In all fairness to the tech giant built on search and funded by advertising dollars, the landing page for Google Now makes it very clear that all features of Now and the amount of data it will collect are on an opt-in basis. Google makes an honest effort to be transparent in the information it collects on its users, and, after a few missteps, is quick to point out that things like location data are only collected with the user’s consent. But for Google Now to function properly the service will need to track a user in many ways, and at the very least we must wonder in what other ways Google will use this data.
In its initial release, Google Now will be fairly limited in what it does and does not offer its users, but Google will undoubtedly look to add to it as time passes. Its goal is to be as much a personal assistant as Apple’s Siri, but to do so in a smart and unobtrusive way. Instead of having to ask your phone a question (thought you certainly can), Now will provide the answer as if by reading your mind. But what sort of things could Google Now provide that might be less desirable to users?
While it doesn’t appear to be in the immediate plans for Google Now, we have to wonder how long it will be before Google starts inserting advertisement cards right next to useful items like sports scores and traffic info. Drive past several Starbucks shops on the way to work? Google could slyly suggest you stop in for a cup of coffee. Looking rainy outside? How about an add urging you to visit LL Bean and pick up a raincoat or umbrella? It’s the same sort of advertising we already see on Google’s search page, and it could become even more targeted when combined with Google Now.

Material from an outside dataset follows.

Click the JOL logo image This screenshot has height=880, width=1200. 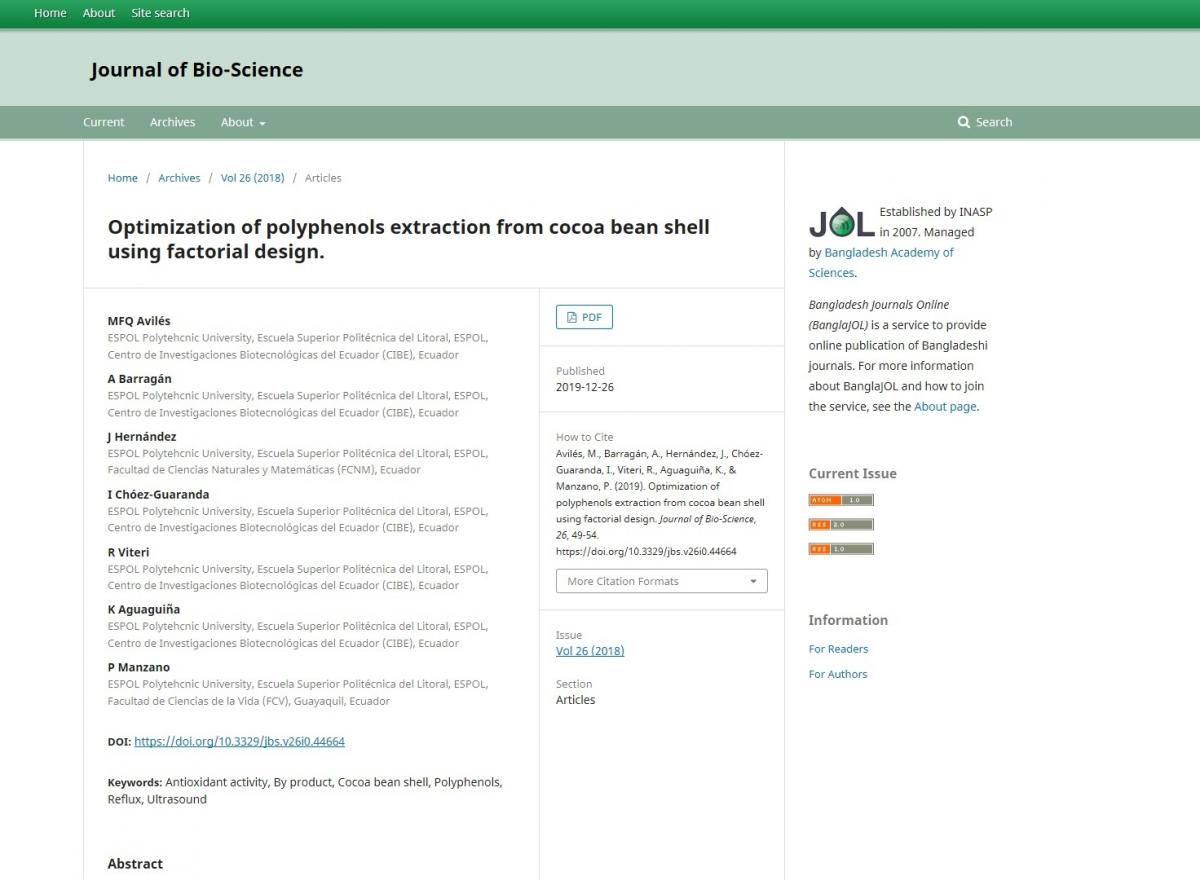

And then, of course, comes the question of what else might Google do with data collected for the purposes of Now. We don’t believe Google would ever hold any sinister intentions like those of Orwell’s totalitarian Big Brother, but it is at least a little scary to think that many of our personal interests, questions, and private concerns have found their way into that blank search field on at least a few occasions. We have all queried a health problem or have felt the need to search out something strange or embarrassing due to our natural human curiosity. Now those strings of text are not so private when it comes to building Google’s next big thing.
Will they ever amount to more than a few lines in a gigantic database of similar search terms? Probably not, but in Google’s future computers look to become a thinking, almost living extension of our own brains, answering questions we haven’t asked based on our habits and tendencies, pushing information on us even when we don’t want it, all in an effort to make our lives “better” by keeping us jacked into Google’s network of web services and advertising. And soon they want us to wear it on our face, never more than a glance away in the form of Project Glass. Am I being a bit paranoid? Probably.
Do I plan to use Google Now? Definitely (if it lives up to the hype). I’m all for technology attempting to improve productivity. But in the back of my mind I will always be wondering just what is happening behind the scenes in a dark server room or in some office at Google’s Mountain View campus. Wondering, is my data truly safe?